• Ou comment le saccage a été subventionné.

    L'assassinat de Baltard (1971) © Jean-Claude Gautrand

     

    Sous les pioches d'Haussmann c'est tout un pan de Paris, celui de Balzac et d'Eugène Sue, qui va disparaître. Est-ce regrettable ? Peut-être moins que le saccage des dernières décades qui a défiguré Paris et qui sévit encore...

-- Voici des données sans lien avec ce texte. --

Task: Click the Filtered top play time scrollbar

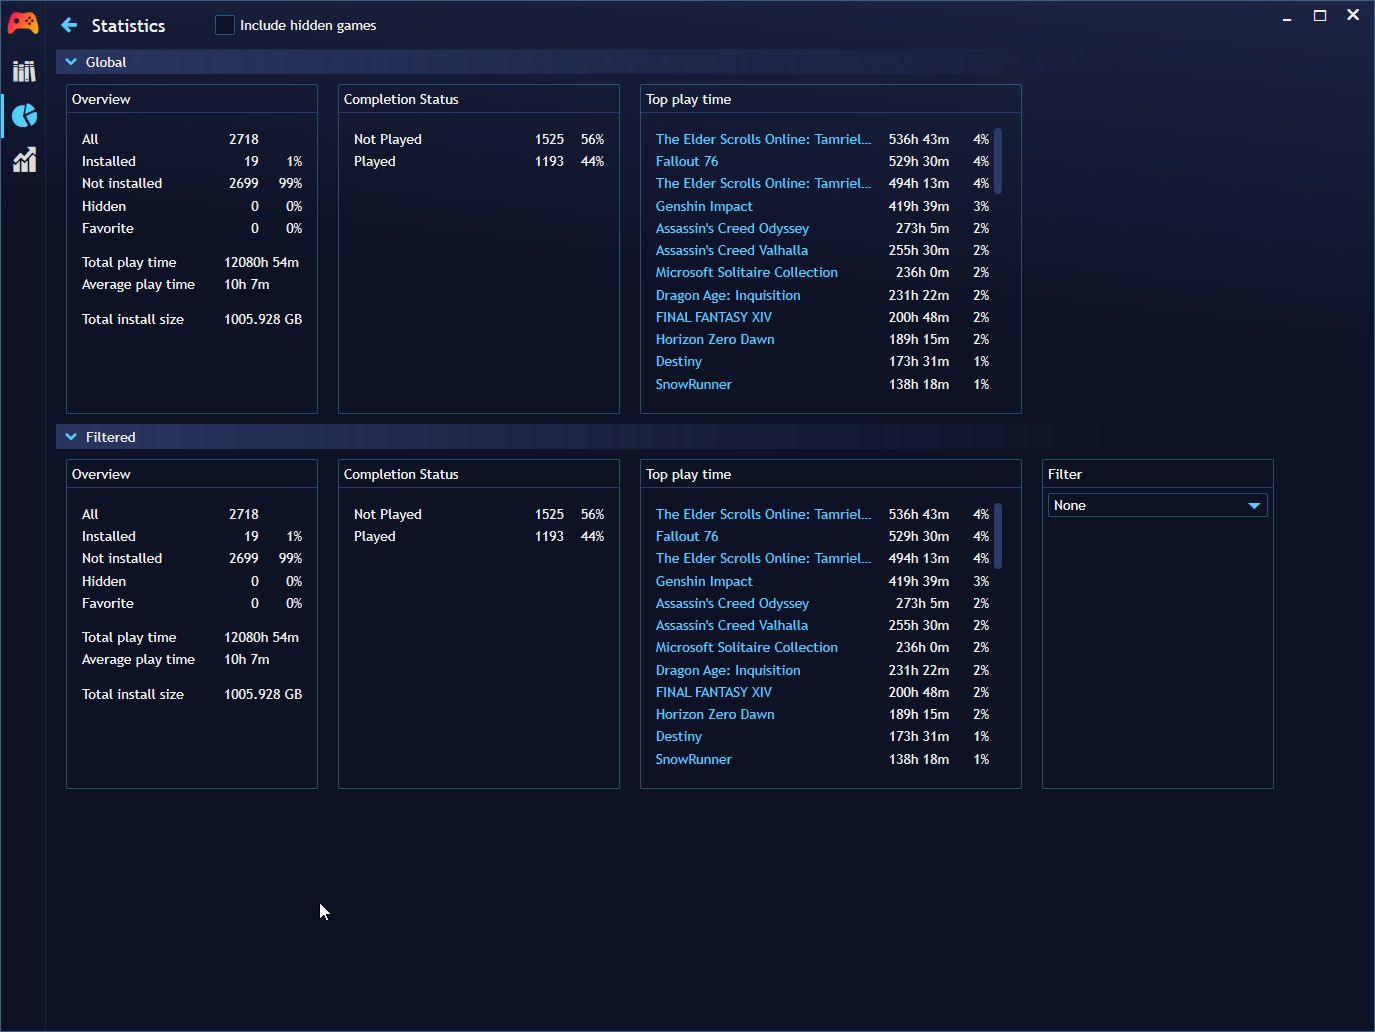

    Car après Haussmann, le massacre reprend dans les années 50-60. Et Georges Pillement dans son ouvrage "Paris poubelle" nous le décrit en détail, montrant comment le saccage a été subventionné… Ecoutons-le : "Il ne se passe pas de mois sans qu'on démolisse dans Paris plusieurs maisons anciennes qui donnent à la capitale son charme et son pittoresque. Car les spéculateurs ne voient qu'un terrain bien situé et qui sera d'un bon rapport lorsque la demeure ancienne sera démolie et qu'on aura élevé sur son emplacement un immeuble d'habitation qu'on vendra par appartement. Ces promoteurs ont d'excellents amis dans les administrations, qui leur facilitent les autorisations et leur versent les subventions qui leur permettront de mener à bien leur saccage."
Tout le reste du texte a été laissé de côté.